As a young explorer, Ballard surveyed the sea through the window of a submarine in which he traveled five hours daily to and from the ocean floor, where the average depth is 12,000 feet. In 1969, while working as a liaison for the Navy at the Woods Hole (Mass.) Oceanographic Institution, he helped develop the first remotely operated vehicle (ROV), allowing him and his crew to explore the ocean more efficiently with cable-controlled cameras. The ROV eventually led him to the wreck of the Titanic and, in 1989, the World War II German battleship Bismarck.
Film recorded of the precise moment of the Titanic discovery is featured in a new exhibit at Mystic Aquarium.

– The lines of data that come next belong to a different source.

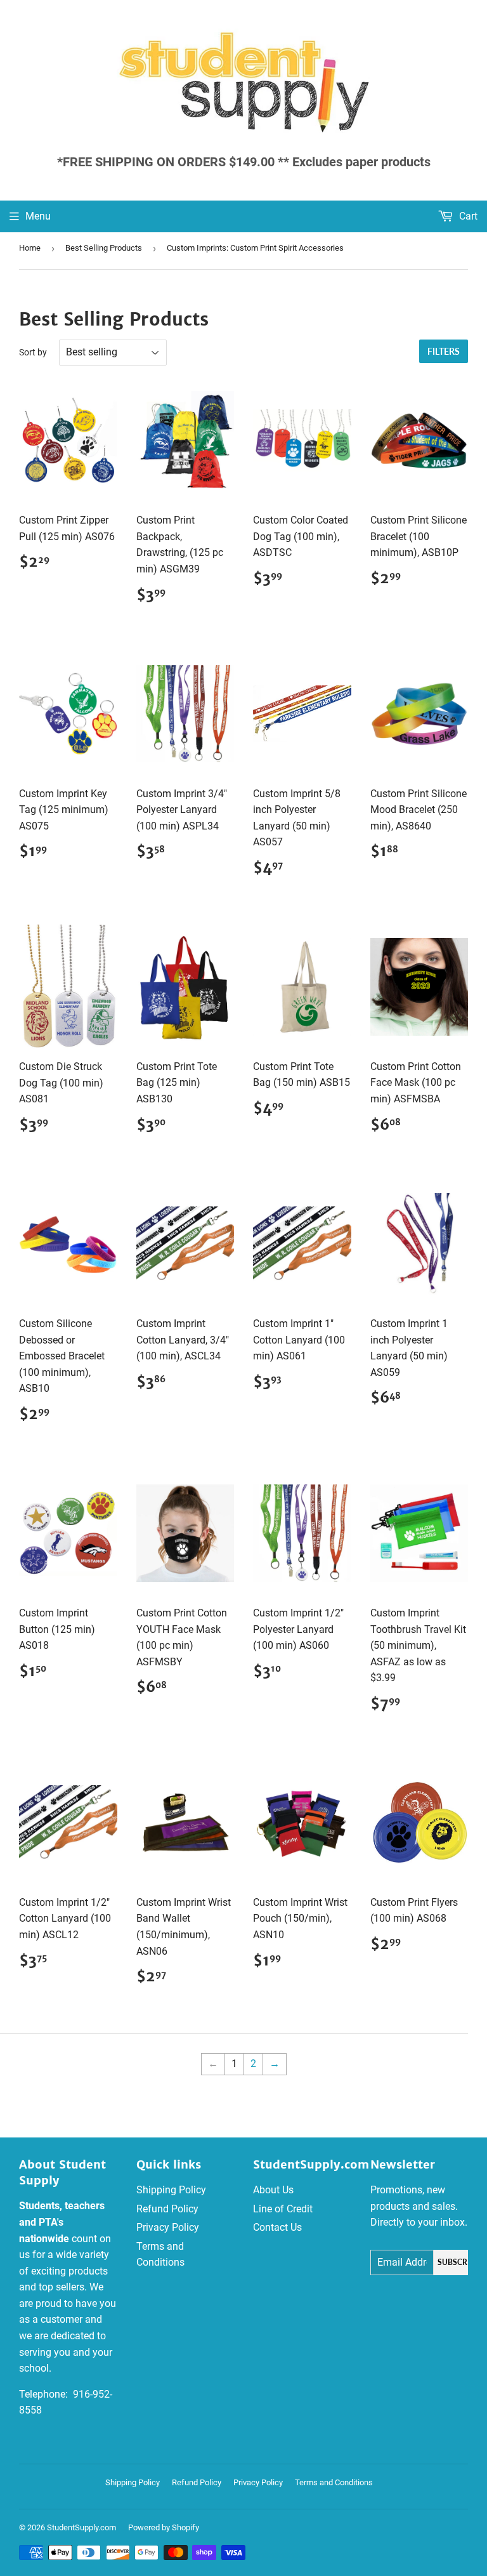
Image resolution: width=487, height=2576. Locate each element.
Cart (467, 216)
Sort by (33, 352)
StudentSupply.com (81, 2527)
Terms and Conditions (334, 2482)
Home (30, 248)
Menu (38, 216)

“We want to inspire visitors, particularly young people, with the idea that you too can go there and make infinite discoveries in the deep ocean, which is what Dr. Ballard is all about,” said Peter Glankoff, executive vice president of the Sea Research Foundation, which oversees the aquarium and institute.
While the Titanic is his most famous find, Ballard considers natural hydrothermal vents uncovered in 1977 in the Galapagos Rift his most significant discovery. In complete darkness, giant tubeworms are living off the Earth’s internal heat rather than through photosynthesis. Before the discovery, scientists believed all organisms were dependent upon sunlight.
“Here is a whole new life system we had no idea existed,” he says. “It showed life could survive in extreme environments and opened up the probability of life elsewhere in the universe and in our solar system.”
While Ballard has a reputation for showmanship in the quietly methodical world of scientific research, his passion for discovery and record of success is undeniable.
“I have often said that working with Bob Ballard is like rubbing elbows with a force of nature. His enthusiasm, passion and charisma make him a unique quantity in the marine geoscience-ocean exploration education business,” says James A. Austin Jr., 60, a colleague and oceanographer at the University of Texas in Austin.
Today, Ballard works in collaboration with the Institute for Exploration, the Ocean Exploration Trust, and the National Oceanic and Atmospheric Administration. To plan expeditions for his Nautilus research vessel, he stares at the same map of the world that he has been studying for the last 35 years. “I am a geoscientist, and the Earth is not a random rock,” he says. “It is a live creature with behaviors. It has a method to its madness. I look at an area I don’t understand and go there.”
Much of his research is conducted through a large home computer screen that enables him to watch in real time as ROVs dispatched by his crew transmit video of aquatic life, shipwrecks, artifacts and the sea floor.
“My wife, Barbara, gives me an allowance of five weeks at sea a year, but because of our telepresense technology, I can still be there,” says Ballard, an adviser to the latest search for the plane wreckage of American aviator Amelia Earhart.
Motivated by sheer curiosity, Ballard says his greatest challenges are funding his expeditions and keeping people interested in the planet’s future. To share his knowledge and reverence for the ocean, Nautilus transmits live video to scientists, educators and schoolchildren worldwide.
His latest endeavor entails working with engineers to improve technology on floating instrument platforms, called “FLIP” boats, that he believes will enable colonization of the ocean. He marvels that his journey of discovery continues.
“A kid from Kansas can dream to be Captain Nemo,” he muses, “and actually pull it off.”